The task
Reproduce the data in full, exactly as it appears.

Material to process
..........

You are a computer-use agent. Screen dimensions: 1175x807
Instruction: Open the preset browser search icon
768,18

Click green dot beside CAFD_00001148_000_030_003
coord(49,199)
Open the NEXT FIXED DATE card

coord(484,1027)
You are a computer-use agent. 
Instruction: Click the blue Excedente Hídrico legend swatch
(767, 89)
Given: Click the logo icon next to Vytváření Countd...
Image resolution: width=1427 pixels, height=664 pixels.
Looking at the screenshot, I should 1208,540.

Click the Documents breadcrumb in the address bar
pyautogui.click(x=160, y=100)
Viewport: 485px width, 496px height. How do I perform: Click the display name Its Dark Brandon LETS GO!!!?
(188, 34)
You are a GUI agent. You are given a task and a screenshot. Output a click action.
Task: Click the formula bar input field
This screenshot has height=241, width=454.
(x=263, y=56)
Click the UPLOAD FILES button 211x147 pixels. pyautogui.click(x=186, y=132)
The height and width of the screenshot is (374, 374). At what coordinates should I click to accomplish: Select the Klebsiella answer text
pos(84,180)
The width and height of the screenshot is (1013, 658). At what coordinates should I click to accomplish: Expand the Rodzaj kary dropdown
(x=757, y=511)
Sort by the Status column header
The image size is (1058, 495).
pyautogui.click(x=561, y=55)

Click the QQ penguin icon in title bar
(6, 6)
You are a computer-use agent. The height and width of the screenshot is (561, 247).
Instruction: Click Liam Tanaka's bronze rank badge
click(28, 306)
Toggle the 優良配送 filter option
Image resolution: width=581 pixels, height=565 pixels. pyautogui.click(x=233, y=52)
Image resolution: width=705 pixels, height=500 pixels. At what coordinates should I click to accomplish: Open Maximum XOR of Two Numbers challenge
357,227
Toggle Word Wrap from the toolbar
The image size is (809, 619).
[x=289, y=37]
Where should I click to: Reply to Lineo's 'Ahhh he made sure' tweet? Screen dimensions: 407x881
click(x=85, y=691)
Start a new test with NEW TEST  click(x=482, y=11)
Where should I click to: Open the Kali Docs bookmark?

..........

Task result
You are a computer-use agent. Screen dimensions: 1175x807
Instruction: Open the preset browser search icon
768,18

Click green dot beside CAFD_00001148_000_030_003
coord(49,199)
Open the NEXT FIXED DATE card

coord(484,1027)
You are a computer-use agent. 
Instruction: Click the blue Excedente Hídrico legend swatch
(767, 89)
Given: Click the logo icon next to Vytváření Countd...
Image resolution: width=1427 pixels, height=664 pixels.
Looking at the screenshot, I should 1208,540.

Click the Documents breadcrumb in the address bar
pyautogui.click(x=160, y=100)
Viewport: 485px width, 496px height. How do I perform: Click the display name Its Dark Brandon LETS GO!!!?
(188, 34)
You are a GUI agent. You are given a task and a screenshot. Output a click action.
Task: Click the formula bar input field
This screenshot has height=241, width=454.
(x=263, y=56)
Click the UPLOAD FILES button 211x147 pixels. pyautogui.click(x=186, y=132)
The height and width of the screenshot is (374, 374). At what coordinates should I click to accomplish: Select the Klebsiella answer text
pos(84,180)
The width and height of the screenshot is (1013, 658). At what coordinates should I click to accomplish: Expand the Rodzaj kary dropdown
(x=757, y=511)
Sort by the Status column header
The image size is (1058, 495).
pyautogui.click(x=561, y=55)

Click the QQ penguin icon in title bar
(6, 6)
You are a computer-use agent. The height and width of the screenshot is (561, 247).
Instruction: Click Liam Tanaka's bronze rank badge
click(28, 306)
Toggle the 優良配送 filter option
Image resolution: width=581 pixels, height=565 pixels. pyautogui.click(x=233, y=52)
Image resolution: width=705 pixels, height=500 pixels. At what coordinates should I click to accomplish: Open Maximum XOR of Two Numbers challenge
357,227
Toggle Word Wrap from the toolbar
The image size is (809, 619).
[x=289, y=37]
Where should I click to: Reply to Lineo's 'Ahhh he made sure' tweet? Screen dimensions: 407x881
click(x=85, y=691)
Start a new test with NEW TEST  click(x=482, y=11)
Where should I click to: Open the Kali Docs bookmark?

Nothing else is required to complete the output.